The pinacol rearrangement is essentially a dehydration reaction of an alcohol, specifically a diol. The following is an example of a pinacol rearrangement in which the (R,R)-diol (TBDMS is tert-butyldimethylsilyl) was allowed to react with 2,2 dimethylpropane (2,2-DMP) in the presence of boron trifluoride etherate at room temperature. This particular reaction was done in order to attain the acetone derivative.

Interestingly, instead of retaining its chirality, the product of the pinacol arrangement actually resulted in a racemic mixture. Subsequent derivatives of this product eventually yield benzophenone (hydroxyphenstatin), which, biologically, is a potent antitumor and antimitotic agent. Accordingly, hydroxyphenstatin has also been proven to inhibit tubulin assembly.

Regulations controlling diesel exhaust become more exacting with each passing year. Accordingly, diesel fuel properties are constantly being analyzed in an attempt to further reduce fuel emissions. There are many options, most often refinement processes or improving the cetane number. Essentially, short and branched ethers (used in gasoline) have a good octane number but poor cetane number, while those ethers used in diesel are linear and have a comparatively long chain (ideally 9 or more carbons). Di-n pentyl ether (DNPE) has shown most effective in reducing emissions, and is also relatively simple to synthesize via the bimolecular dehydration of 1-pentanol on acid catalysts, as seen below.
-----
_Your tasks_:
(a) Reproduce everything in the passage on dehydration reactions from "Regulations controlling diesel" down to "as seen below.".
(b) Answer these questions using the passage on dehydration reactions:
(i) In the presence of what reagent was the (R,R)-diol allowed to react?
(ii) What did the product of the pinacol rearrangement turn out to be, instead of retaining its chirality?
(iii) Which ether has shown most effective in reducing diesel emissions?
Rely solely on the passage on dehydration reactions above.

_Data extracts_:
-----
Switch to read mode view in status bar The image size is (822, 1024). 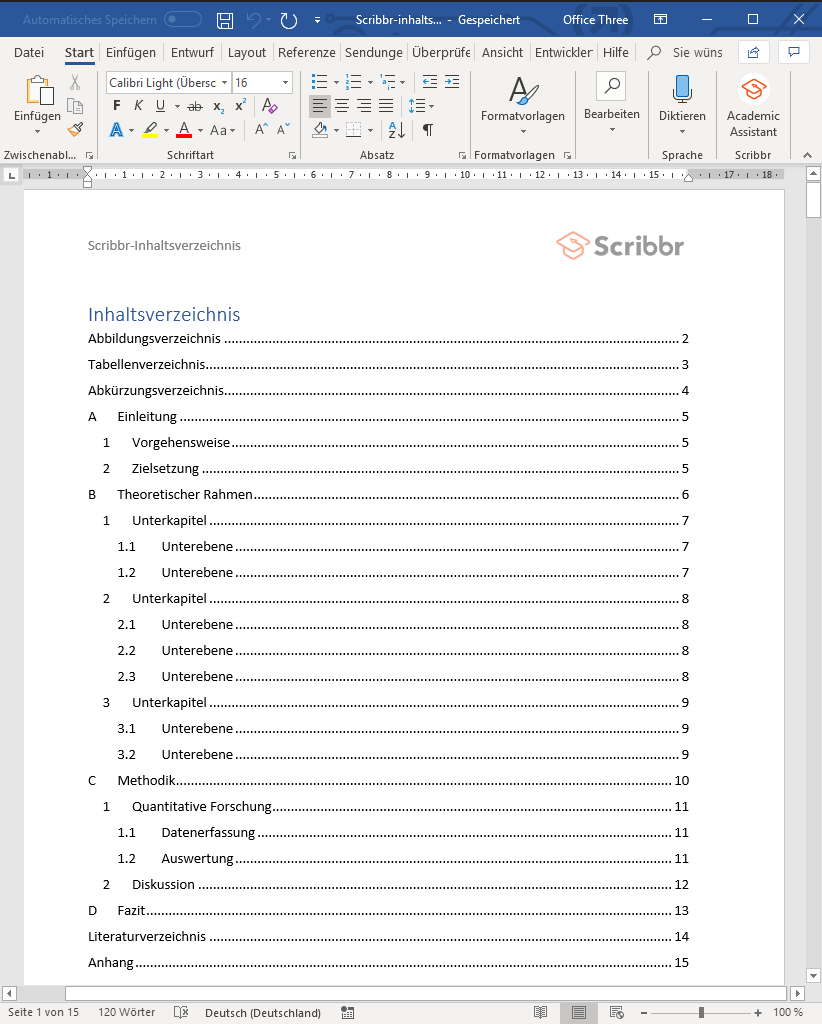(541, 1012)
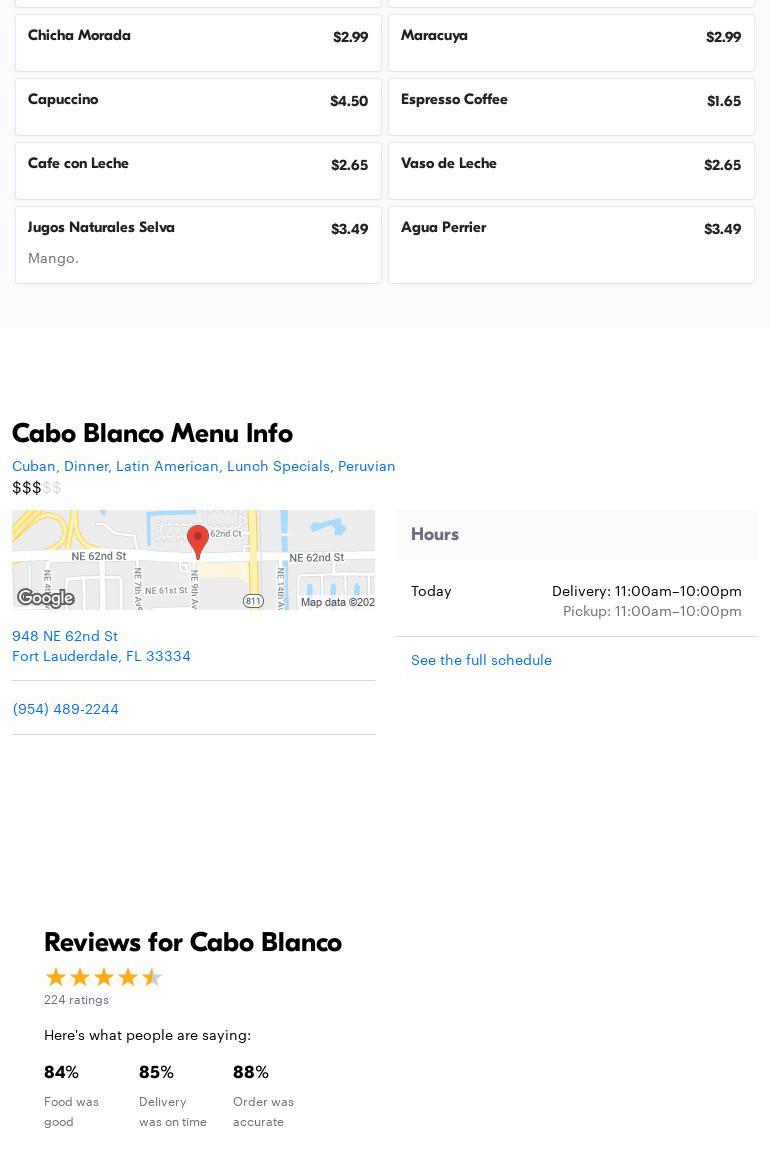This screenshot has height=1156, width=770.
Task: Call the (954) 489-2244 phone link
Action: pos(65,709)
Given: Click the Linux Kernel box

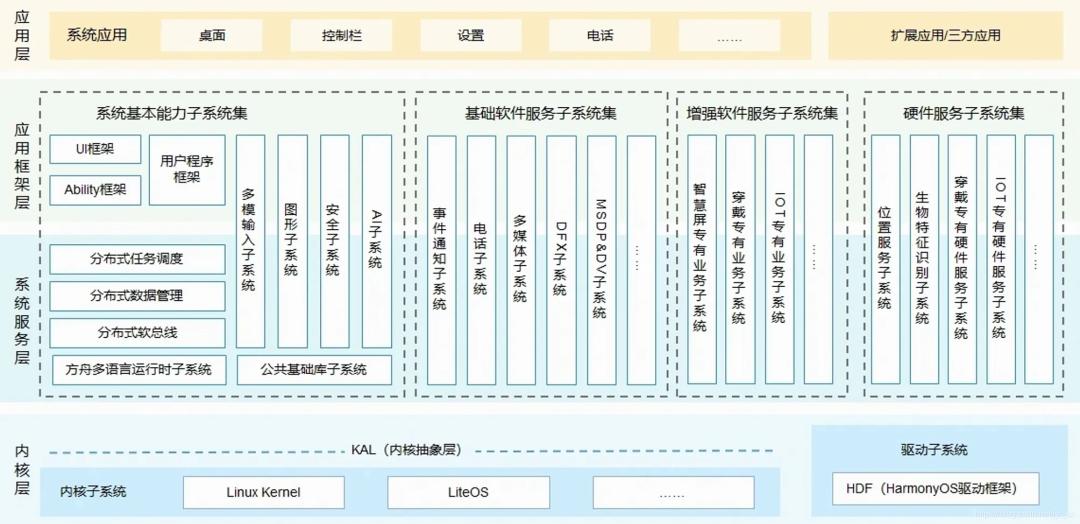Looking at the screenshot, I should 263,492.
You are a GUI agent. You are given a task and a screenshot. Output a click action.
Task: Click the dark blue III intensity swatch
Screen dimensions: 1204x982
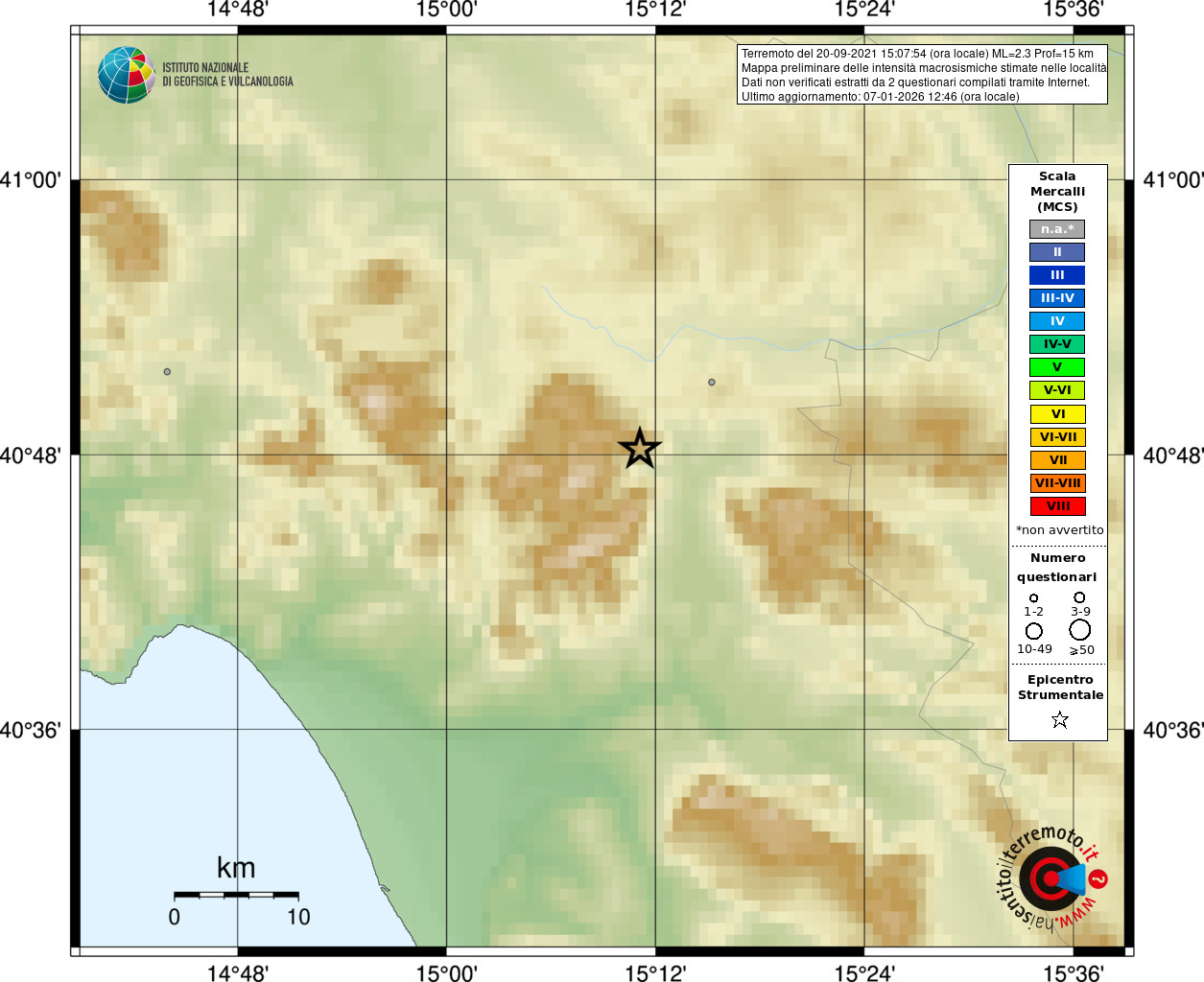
-----
_Written answers_:
(a)
Regulations controlling diesel exhaust become more exacting with each passing year. Accordingly, diesel fuel properties are constantly being analyzed in an attempt to further reduce fuel emissions. There are many options, most often refinement processes or improving the cetane number. Essentially, short and branched ethers (used in gasoline) have a good octane number but poor cetane number, while those ethers used in diesel are linear and have a comparatively long chain (ideally 9 or more carbons). Di-n pentyl ether (DNPE) has shown most effective in reducing emissions, and is also relatively simple to synthesize via the bimolecular dehydration of 1-pentanol on acid catalysts, as seen below.

(b)
(i) Boron trifluoride etherate
(ii) A racemic mixture
(iii) Di-n pentyl ether (DNPE)